How does this play out in the current situation of forced displacement? It does not bode well for Ukrainian men for at least four reasons. First, thanks to the EU Temporary Protection Directive, Ukrainian women can now stay legally in EU countries who host them, a major game-changer that complicated the lives of past cohorts of women, of which many were working without a legal permit. Second, the women are this time accompanied by their (young) children, another game-changer compared to past migration where migrated women did everything possible not to be alienated from the children who remained behind, often in vain. Third, the forcibly displaced women are on average more educated compared with the women who migrated to the EU before the war, again improving their chances of finding a well-paid job (Justino et al. 2014, Brück et al. 2019). Fourth, men that survive the war are more likely to be injured, less employable, and thus less able to provide for the household. In addition, many men may suffer from post-traumatic stress disorder and can become more aggressive with their families (Rehn and Johnson Sirleaf 2002). Research indicates that many combatants have difficulty making the transition to peace-time non-violent behaviour after returning home.

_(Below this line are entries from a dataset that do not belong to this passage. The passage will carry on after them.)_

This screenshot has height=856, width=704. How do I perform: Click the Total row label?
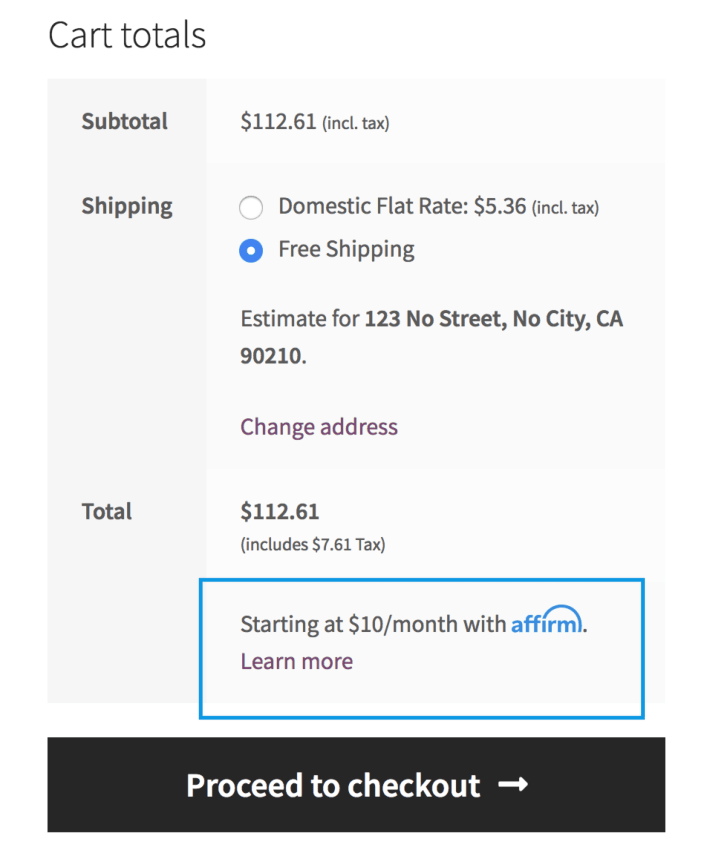click(107, 512)
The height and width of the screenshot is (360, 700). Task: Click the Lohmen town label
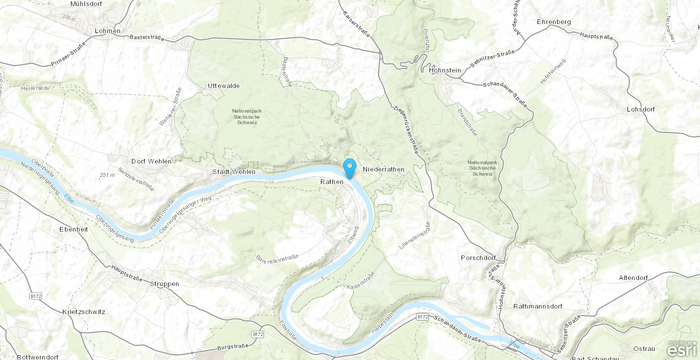pyautogui.click(x=108, y=31)
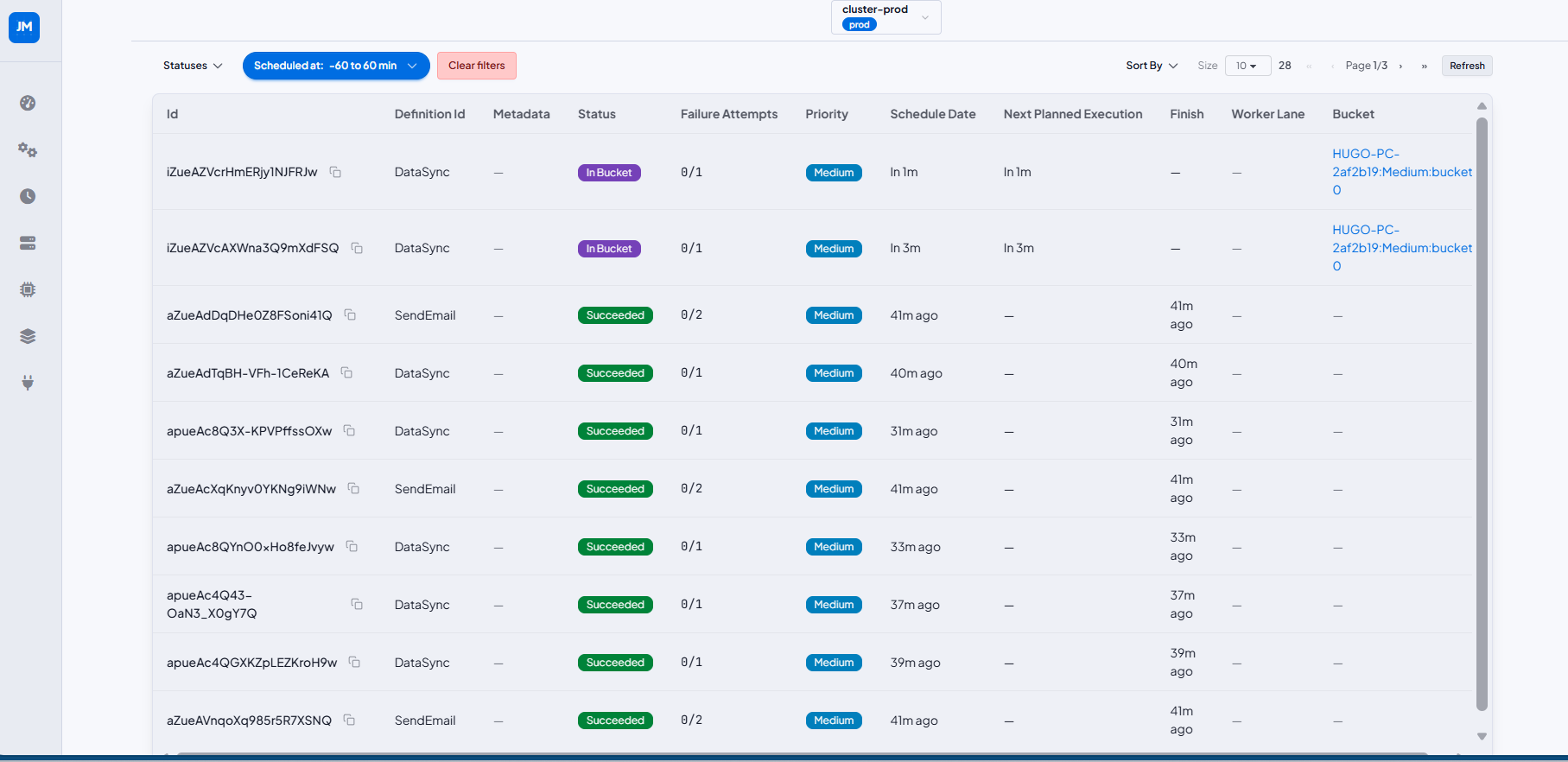The width and height of the screenshot is (1568, 762).
Task: Click the Refresh button
Action: 1467,66
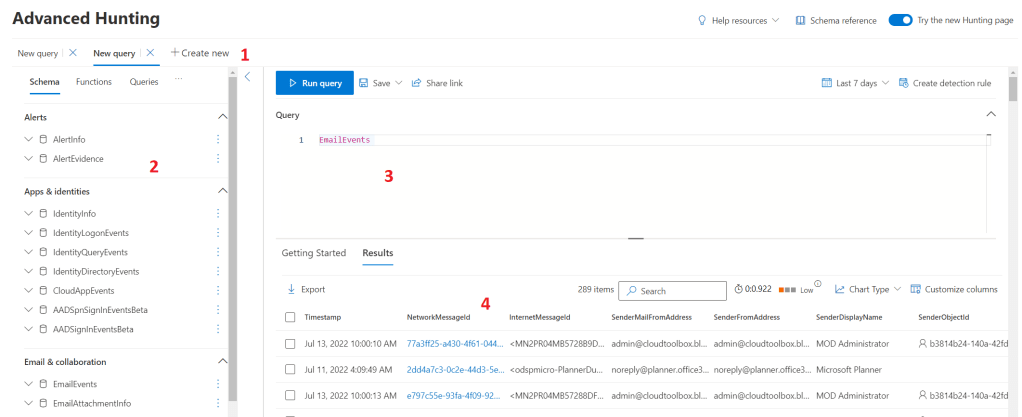Collapse the Apps & identities section

pyautogui.click(x=222, y=190)
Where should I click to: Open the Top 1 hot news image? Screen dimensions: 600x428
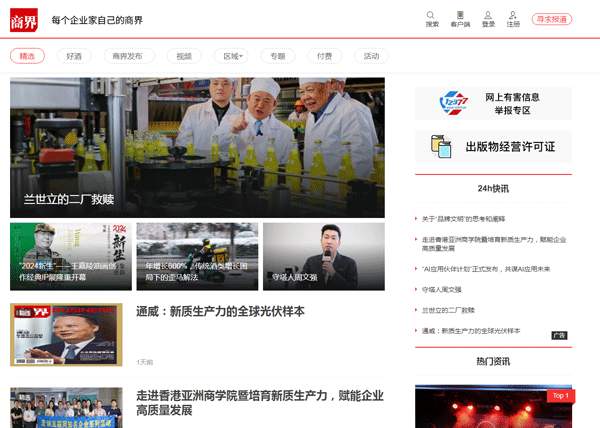pos(493,406)
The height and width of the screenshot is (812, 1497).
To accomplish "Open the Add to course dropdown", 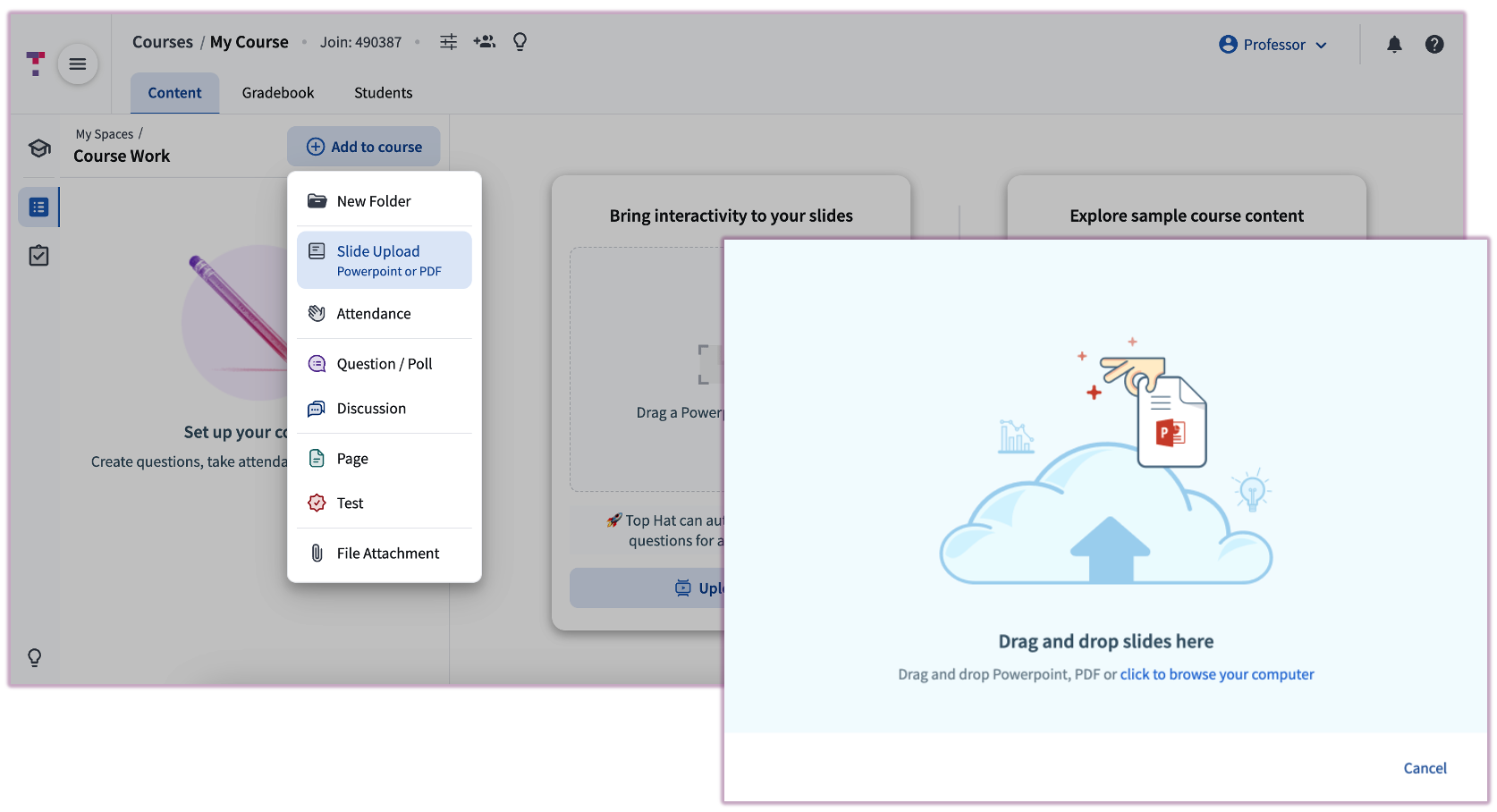I will (x=364, y=147).
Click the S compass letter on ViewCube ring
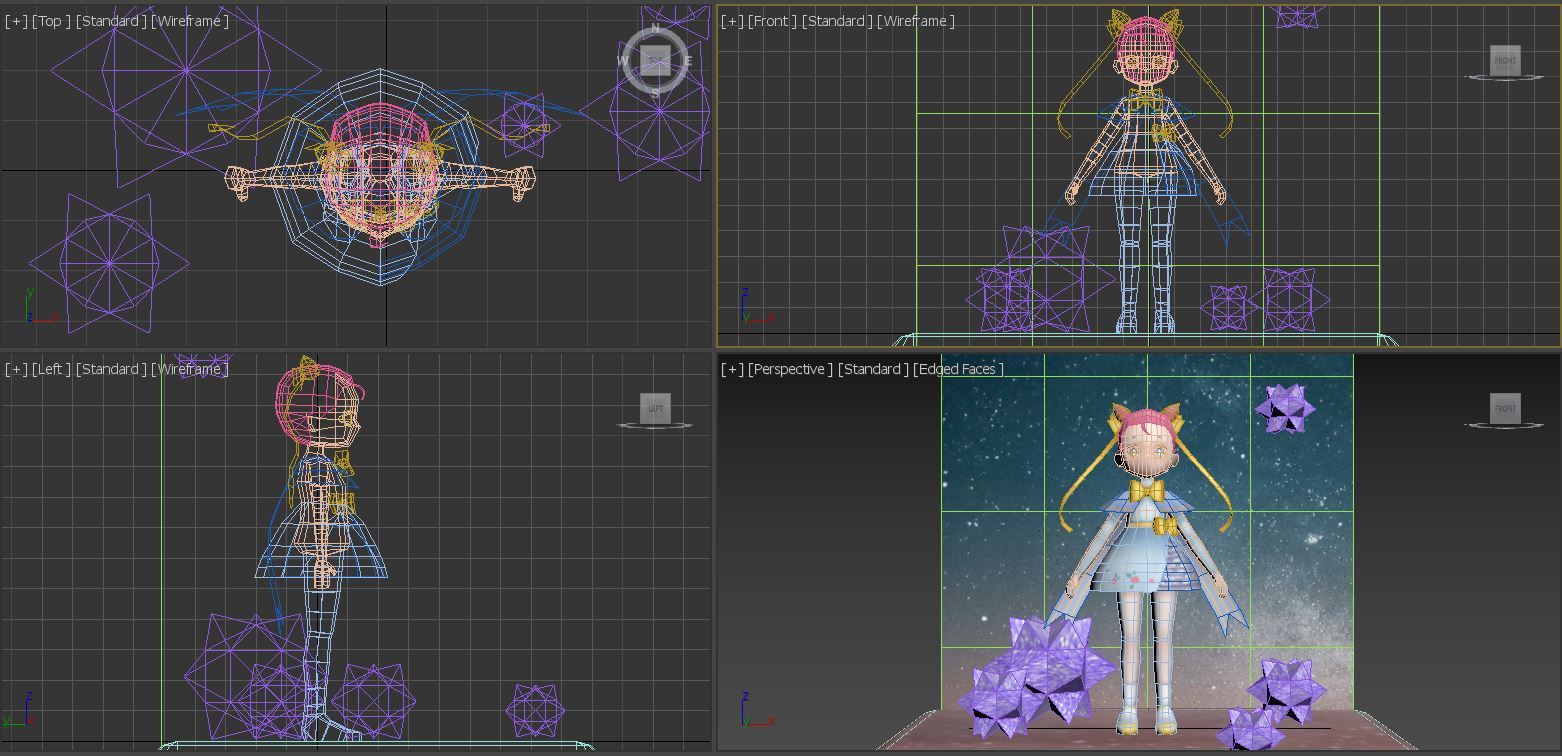The image size is (1562, 756). pos(655,93)
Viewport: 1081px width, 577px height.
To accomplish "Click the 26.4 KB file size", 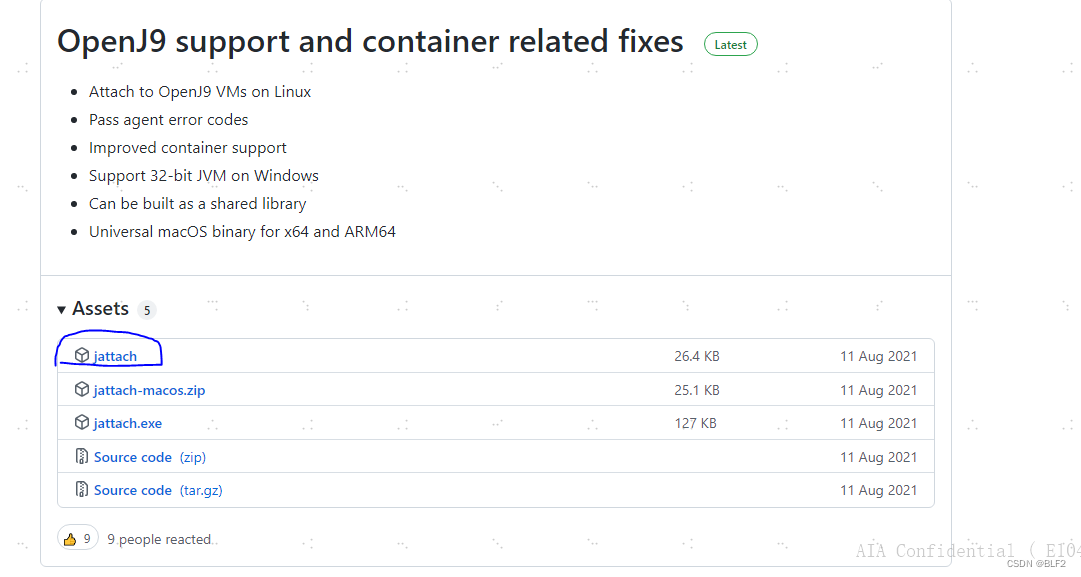I will [697, 356].
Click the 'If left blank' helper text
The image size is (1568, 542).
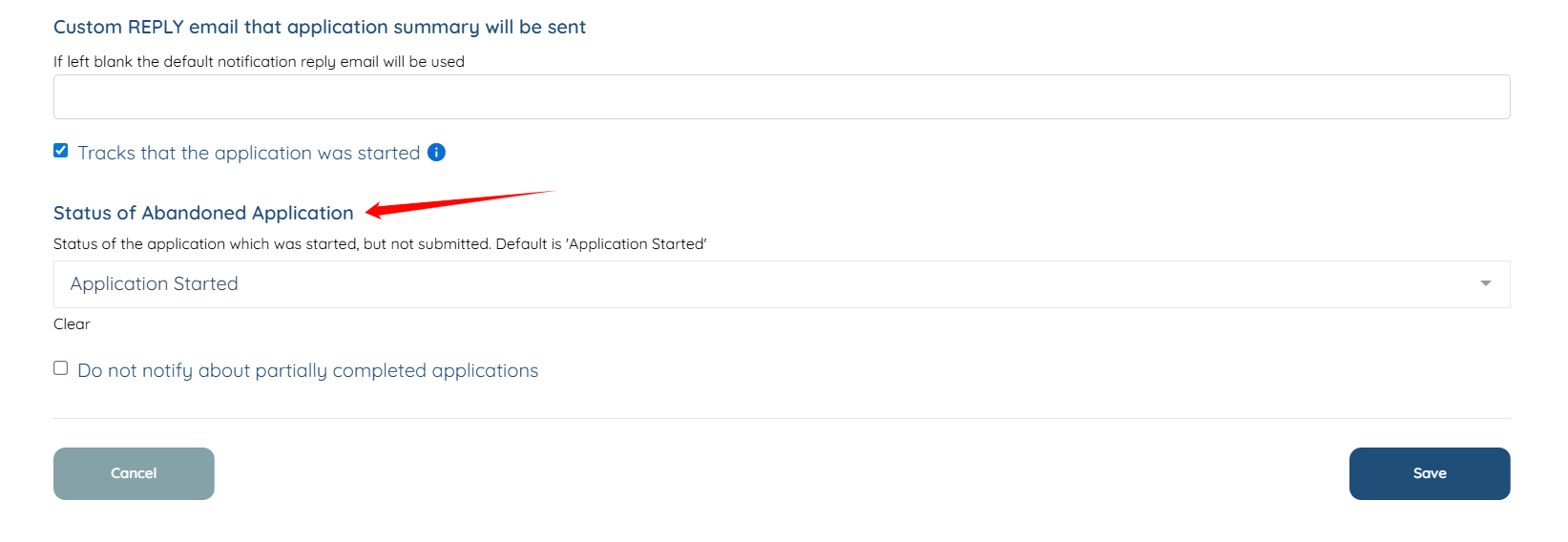coord(259,62)
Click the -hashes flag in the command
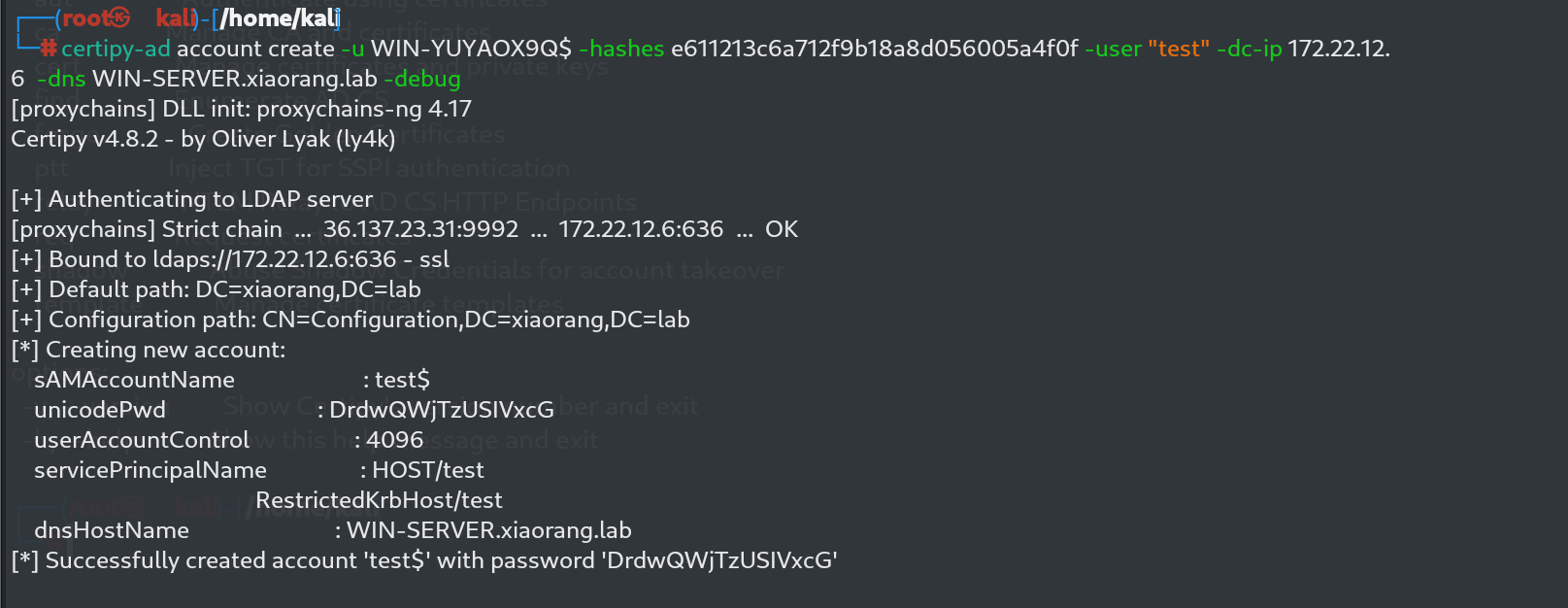This screenshot has height=608, width=1568. (621, 49)
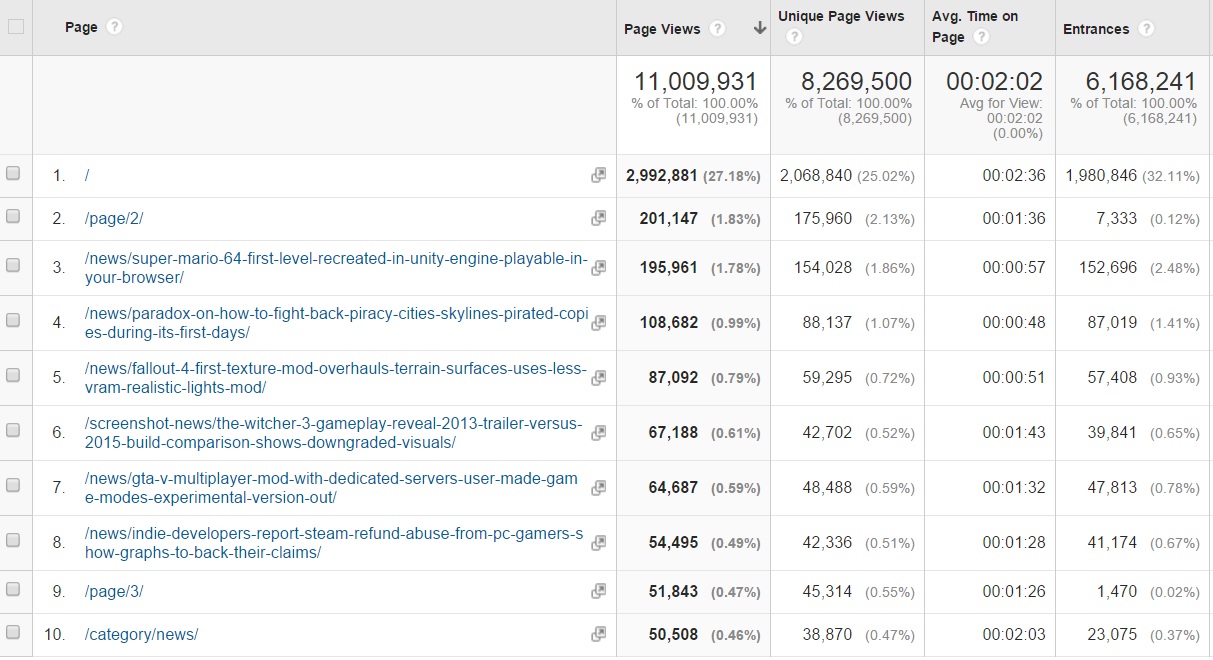Check the box for row 1 homepage

pos(13,174)
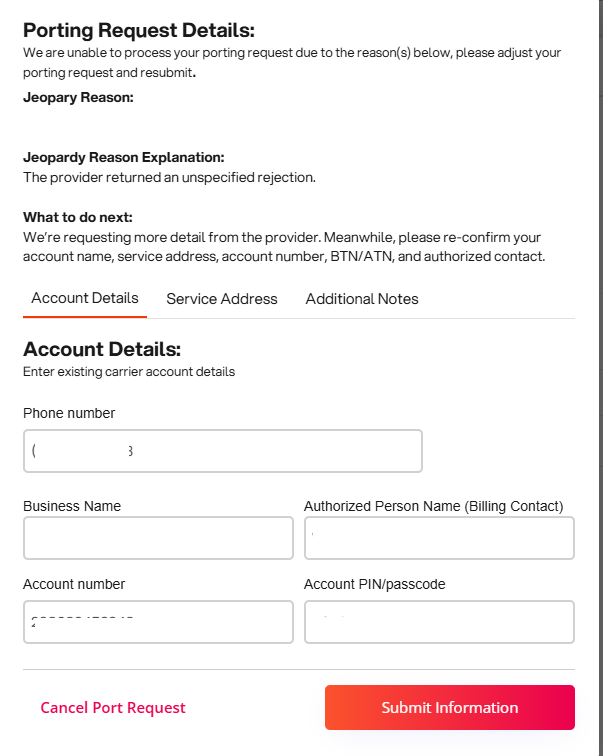Focus the Business Name text box
This screenshot has height=756, width=603.
tap(158, 538)
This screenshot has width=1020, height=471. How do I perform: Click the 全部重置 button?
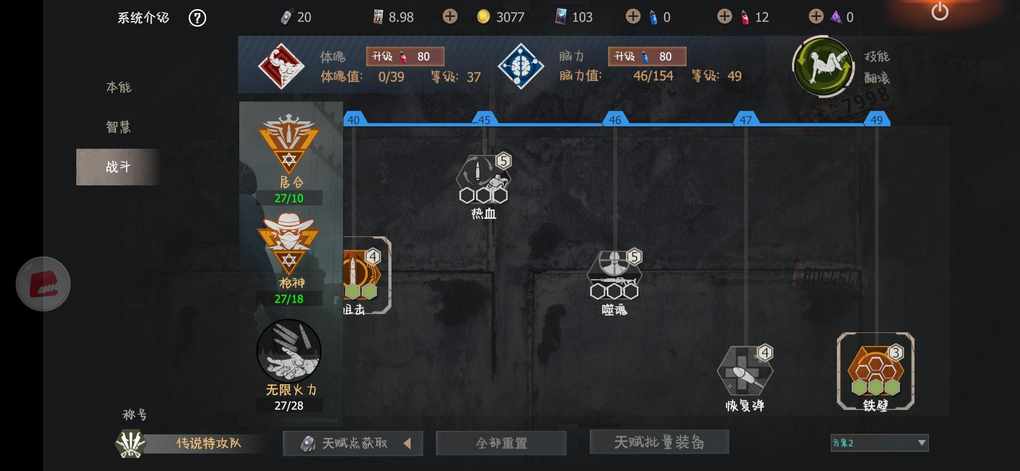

This means that there is a lot of scope for intra-household conflict in these transnational household units. The longer the war lasts, and the longer the separation of men from women and children, the more difficult will decision-making in the transnational unit become. When preferences change (as a result of exposure to new norms) and the value of the exit option changes (as the result of new opportunities), a significant number of Ukrainian women may consider remaining in the EU. Whether or not this will lead to increased divorce rates will also depend on the willingness of the men to reside in the EU and the permission to do so. Pre-war divorce rates in Ukraine in general, and in transnational units in particular, were already high.